In the long run: Asymptotic analysis and Orders of growth

You may have noticed that there was something unsatisfactory about our way of doing things - the calculation was tuned too closely to our machine. The figure of $10^{-4} \times 2^n$ seconds is a bit arbitrary - the time to execute on one particular laptop - and has no other absolute significance for an analysis on a different machine. We would like to remedy this situation so as to have a mode of analysis that has absolute significance applicable to any machine. It should tell us precisely how the problem scales - how does the resource requirement grow as the size of the input increases - on any machine.

We now introduce one such machine independent measure of the resources required by a computational process - the order of growth. If $n$ is a parameter that measures the size of a problem then we can measure the resources required by an algorithm as a function $R(n)$. We say that the function $R(n)$ has an order of growth $O(f(n))$ (of order $f(n)$), if there exist constants $K$ and $n_0$ such that $R(n) \leq K f(n)$ whenever $n \geq n_0$.

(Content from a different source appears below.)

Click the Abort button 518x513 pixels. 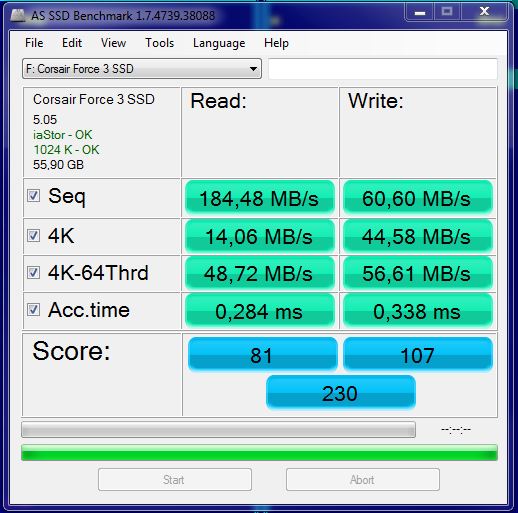363,480
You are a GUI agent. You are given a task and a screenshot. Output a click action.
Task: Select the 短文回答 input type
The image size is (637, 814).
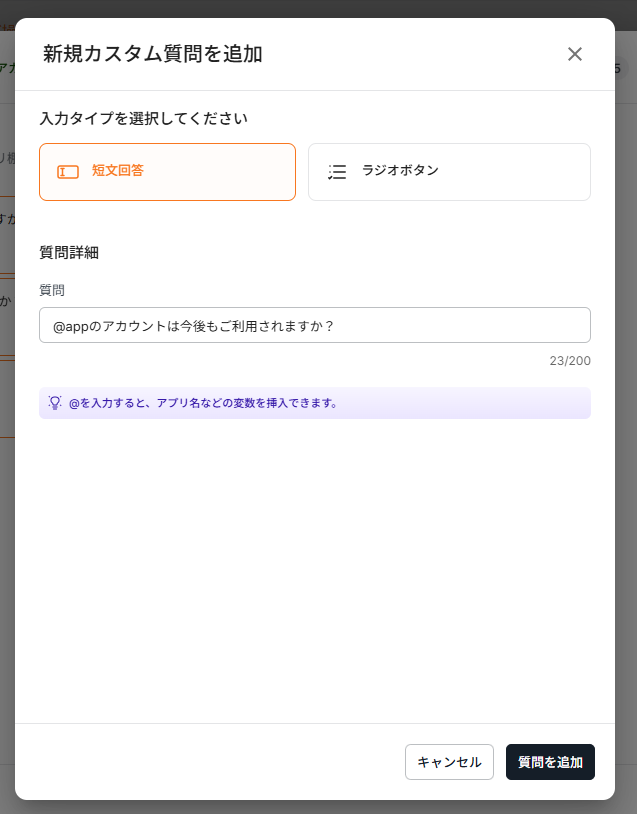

In our example of the computation of $factorial(n)$, we found that the space required is $n$, whereas the number of multiplications and function calls required are $n$ and $n+1$ respectively. We see, that according to our definition of order of growth, each of these are $O(n)$. Thus, we can say that the space complexity and the time complexity of the algorithm are both $O(n)$. In the example of determinant computation, regardless of the particular machine and the corresponding constants, the algorithm based on Gaussian elimination has time complexity $O(n^3)$.

Order of growth is only a crude measure of the resources required. A process which requires $n$ steps and another which requires $1000 n$ steps have both the same order of growth $O(n)$. However, On the other hand, the $O(\cdot)$ notation has the following advantages:

• It hides constants, thus it is robust across different machines.
• It gives fairly precise indication of how the algorithm scales as we increase the size of the input. For example, if an algorithm has an order of growth $O(n)$, then doubling the size of the input will very nearly double the amount of resources required, whereas with a $O(n^2)$ algorithm will square the amount of resources required.
• It tells us which of two competing algorithm will win out eventually in the long run: for example, however large the constant $K$ may be, it is always possible to find a break point above which $Kn$ will always be smaller than $n^2$ or $2^n$ giving us an indication of when an algorithm with the former complexity will start working better than algorithms with the latter complexities.
• Finally the very fact that it is a crude analysis means that it is frequently much easier to perform than an exact analysis! And we get all the advantages listed above.

In what follows we will give examples of algorithms which have different orders of growth.

Exercise 3.4   What does $O(1)$ mean? Are $O(1)$ and $O(n)$ different?

In Figure 3.1 we show the relative scaling of some order functions with respect to $n$. In Figure 3.2 we plot the $O(n^2)$ and the $O(2^n)$ curves with an increased $y$-axis range. Clearly any algorithm with a time complexity of $O(2^n)$ is computationally infeasible. In order to solve a problem of size 100 roughly $2^{100} \approx 10^{30}$ steps will be required.

Figure 3.1: A comparison of various orders of growth.

Figure 3.2: A comparison of $O(n^2)$, $O(n\;log n)$ and $O(2^n)$.

Exercise 3.5   Assuming that a single step may be executed in, say, $10^{-9}$ seconds, obtain a rough estimate to solve a problem of size 100 using an algorithm with a time complexity of $O(2^n)$.